فَلَمَّا نَزَلَتْ فَرِيضَةُ شَهْرِ رَمَضَانَ، كَانَ رَمَضَانُ هُوَ الَّذِي يُصَامُ، فَتُرِكَ يَوْمُ عَاشُورَاءَ؛ فَمَنْ شَاءَ صَامَهُ، وَمَنْ شَاءَ أَفْطَرَهُ.

“Maka ketika kewajiban puasa bulan Ramadan diturunkan, bulan Ramadanlah yang dipuasai. Maka hari ‘Āsyūrā’ pun ditinggalkan; siapa yang mau berpuasa (pada hari itu) silakan, dan siapa yang mau berbuka (tidak berpuasa) juga silakan.” (HR. Bukhari: 2002, Muslim: 1125)

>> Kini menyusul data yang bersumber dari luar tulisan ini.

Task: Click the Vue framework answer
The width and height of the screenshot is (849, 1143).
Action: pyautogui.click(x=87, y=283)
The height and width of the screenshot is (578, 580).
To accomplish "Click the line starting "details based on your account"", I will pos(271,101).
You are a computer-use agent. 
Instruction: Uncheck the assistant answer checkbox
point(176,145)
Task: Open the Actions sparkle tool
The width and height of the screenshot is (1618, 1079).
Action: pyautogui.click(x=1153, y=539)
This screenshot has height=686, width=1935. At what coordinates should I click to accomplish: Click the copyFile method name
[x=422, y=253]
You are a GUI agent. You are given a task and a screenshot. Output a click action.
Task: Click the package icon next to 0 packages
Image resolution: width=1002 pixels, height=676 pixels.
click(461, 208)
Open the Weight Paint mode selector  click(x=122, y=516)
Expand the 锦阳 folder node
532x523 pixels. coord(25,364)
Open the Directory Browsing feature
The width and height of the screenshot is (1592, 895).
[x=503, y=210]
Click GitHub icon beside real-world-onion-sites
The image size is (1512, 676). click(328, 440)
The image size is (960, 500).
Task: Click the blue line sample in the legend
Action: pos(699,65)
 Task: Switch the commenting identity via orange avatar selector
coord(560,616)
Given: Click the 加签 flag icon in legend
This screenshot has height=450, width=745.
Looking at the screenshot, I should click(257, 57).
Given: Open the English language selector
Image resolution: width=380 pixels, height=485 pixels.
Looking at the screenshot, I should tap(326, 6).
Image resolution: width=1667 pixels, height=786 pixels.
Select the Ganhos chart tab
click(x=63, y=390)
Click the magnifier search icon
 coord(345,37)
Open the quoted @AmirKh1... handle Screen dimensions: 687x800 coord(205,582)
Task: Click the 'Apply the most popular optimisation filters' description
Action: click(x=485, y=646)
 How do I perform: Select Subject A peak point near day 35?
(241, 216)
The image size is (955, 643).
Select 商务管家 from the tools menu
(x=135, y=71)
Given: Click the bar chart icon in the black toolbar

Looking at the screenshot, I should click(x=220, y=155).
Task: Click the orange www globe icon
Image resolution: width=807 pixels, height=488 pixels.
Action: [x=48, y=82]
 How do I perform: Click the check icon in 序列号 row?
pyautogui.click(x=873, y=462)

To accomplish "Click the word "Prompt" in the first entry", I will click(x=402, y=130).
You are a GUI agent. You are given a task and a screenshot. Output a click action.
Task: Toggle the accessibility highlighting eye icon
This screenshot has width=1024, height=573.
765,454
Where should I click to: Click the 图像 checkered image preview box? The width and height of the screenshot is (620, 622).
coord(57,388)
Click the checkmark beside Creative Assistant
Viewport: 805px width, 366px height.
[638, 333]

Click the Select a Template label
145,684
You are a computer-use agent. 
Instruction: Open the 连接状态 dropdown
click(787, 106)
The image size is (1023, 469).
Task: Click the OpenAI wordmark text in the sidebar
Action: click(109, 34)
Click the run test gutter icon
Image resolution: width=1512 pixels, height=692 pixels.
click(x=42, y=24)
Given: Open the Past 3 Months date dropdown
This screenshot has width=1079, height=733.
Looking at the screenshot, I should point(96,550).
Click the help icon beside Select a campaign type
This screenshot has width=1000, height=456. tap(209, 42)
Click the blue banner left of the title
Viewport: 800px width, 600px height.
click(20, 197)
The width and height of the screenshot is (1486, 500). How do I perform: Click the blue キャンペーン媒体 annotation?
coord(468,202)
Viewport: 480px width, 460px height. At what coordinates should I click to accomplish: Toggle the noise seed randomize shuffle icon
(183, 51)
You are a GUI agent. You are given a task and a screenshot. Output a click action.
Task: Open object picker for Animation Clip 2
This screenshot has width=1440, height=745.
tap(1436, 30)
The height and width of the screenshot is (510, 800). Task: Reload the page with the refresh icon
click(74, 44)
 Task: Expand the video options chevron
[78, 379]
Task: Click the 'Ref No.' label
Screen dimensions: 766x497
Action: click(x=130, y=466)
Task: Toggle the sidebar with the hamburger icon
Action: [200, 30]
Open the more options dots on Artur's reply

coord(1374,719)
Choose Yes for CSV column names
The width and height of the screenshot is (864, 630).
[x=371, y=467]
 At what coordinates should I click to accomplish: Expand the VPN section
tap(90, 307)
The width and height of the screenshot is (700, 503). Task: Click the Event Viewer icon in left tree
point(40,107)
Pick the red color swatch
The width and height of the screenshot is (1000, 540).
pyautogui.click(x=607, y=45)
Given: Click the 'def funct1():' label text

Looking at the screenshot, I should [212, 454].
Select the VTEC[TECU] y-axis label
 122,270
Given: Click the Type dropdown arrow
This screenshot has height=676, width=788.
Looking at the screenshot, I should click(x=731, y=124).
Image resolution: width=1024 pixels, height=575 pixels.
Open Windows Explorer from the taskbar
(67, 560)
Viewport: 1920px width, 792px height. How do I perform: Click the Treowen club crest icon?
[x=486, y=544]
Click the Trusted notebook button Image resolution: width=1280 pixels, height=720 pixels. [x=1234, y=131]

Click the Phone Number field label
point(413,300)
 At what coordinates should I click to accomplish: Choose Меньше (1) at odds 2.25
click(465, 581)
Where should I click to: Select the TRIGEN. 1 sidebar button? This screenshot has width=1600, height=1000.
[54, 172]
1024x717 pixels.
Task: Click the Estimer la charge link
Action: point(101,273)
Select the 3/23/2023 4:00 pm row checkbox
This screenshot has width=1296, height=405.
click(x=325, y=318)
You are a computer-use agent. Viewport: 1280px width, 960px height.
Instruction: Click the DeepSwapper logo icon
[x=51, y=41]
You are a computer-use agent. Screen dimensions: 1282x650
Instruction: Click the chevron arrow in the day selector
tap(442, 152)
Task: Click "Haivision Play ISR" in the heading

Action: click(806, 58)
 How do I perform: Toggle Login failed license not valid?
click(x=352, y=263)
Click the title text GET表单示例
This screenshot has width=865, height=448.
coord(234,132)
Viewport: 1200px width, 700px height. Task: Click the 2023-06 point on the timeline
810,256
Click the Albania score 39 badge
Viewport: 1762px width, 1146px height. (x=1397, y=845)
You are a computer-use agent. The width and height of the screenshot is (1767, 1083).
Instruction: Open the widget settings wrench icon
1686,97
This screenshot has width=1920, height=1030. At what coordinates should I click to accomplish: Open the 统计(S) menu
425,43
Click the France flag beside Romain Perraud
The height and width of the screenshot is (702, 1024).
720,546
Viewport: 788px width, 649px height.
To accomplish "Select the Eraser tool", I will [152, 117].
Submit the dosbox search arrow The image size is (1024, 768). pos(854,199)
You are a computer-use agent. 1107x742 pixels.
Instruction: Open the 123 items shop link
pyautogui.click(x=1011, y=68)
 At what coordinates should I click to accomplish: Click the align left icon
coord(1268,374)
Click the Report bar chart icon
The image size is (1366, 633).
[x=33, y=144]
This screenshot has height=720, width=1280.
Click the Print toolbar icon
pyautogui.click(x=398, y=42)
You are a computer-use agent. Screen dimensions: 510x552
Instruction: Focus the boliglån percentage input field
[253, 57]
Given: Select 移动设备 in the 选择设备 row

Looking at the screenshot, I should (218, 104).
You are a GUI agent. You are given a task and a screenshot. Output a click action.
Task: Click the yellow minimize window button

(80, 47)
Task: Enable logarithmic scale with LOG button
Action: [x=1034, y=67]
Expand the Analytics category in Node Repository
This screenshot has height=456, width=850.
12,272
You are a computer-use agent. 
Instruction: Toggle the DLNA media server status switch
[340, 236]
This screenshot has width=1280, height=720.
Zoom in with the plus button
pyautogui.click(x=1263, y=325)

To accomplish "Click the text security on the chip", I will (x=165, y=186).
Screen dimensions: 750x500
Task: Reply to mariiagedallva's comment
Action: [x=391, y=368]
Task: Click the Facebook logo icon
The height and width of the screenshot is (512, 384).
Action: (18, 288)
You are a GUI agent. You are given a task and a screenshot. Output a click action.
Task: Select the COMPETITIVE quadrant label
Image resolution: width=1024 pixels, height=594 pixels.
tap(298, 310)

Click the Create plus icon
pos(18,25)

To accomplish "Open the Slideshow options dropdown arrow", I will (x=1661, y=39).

Fase keempat: Pada akhir hayatnya, Nabi bertekad untuk tidak hanya puasa pada hari ‘Asyuro saja, namun juga menyertakan hari tanggal 9 (Tasu’ah) agar berbeda dengan puasanya orang Yahudi. Ibnu Abbas berkata:

حِينَ صَامَ رَسُولُ اللَّهِ ﷺ عَاشُورَاءَ وَأَمَرَ بِصِيَامِهِ، قَالُوا: يَا رَسُولَ اللَّهِ! إِنَّهُ يَوْمٌ تُعَظِّمُهُ الْيَهُودُ وَالنَّصَارَى. فَقَالَ رَسُولُ اللَّهِ ﷺ: “فَإِذَا كَانَ الْعَامُ الْمُقْبِلُ، إِنْ شَاءَ اللَّهُ، صُمْنَا الْيَوْمَ التَّاسِعَ”. قَالَ: فَلَمْ يَأْتِ الْعَامُ الْمُقْبِلُ حَتَّى تُوُفِّيَ رَسُولُ اللَّهِ ﷺ.

Ketika Rasulullah ﷺ berpuasa pada hari ‘Āsyūrā’ dan memerintahkan untuk berpuasa padanya, para sahabat berkata: “Wahai Rasulullah! Sesungguhnya itu adalah hari yang diagungkan oleh orang-orang Yahudi dan Nasrani.” Maka Rasulullah ﷺ bersabda: “Jika tahun depan masih ada (dan) insya Allah, kita akan berpuasa juga pada hari kesembilan (Tāsū‘ā’).” Namun, tahun berikutnya belum datang akan tetapi Rasulullah ﷺ sudah wafat terlebih dahulu. (HR. Muslim: 1134)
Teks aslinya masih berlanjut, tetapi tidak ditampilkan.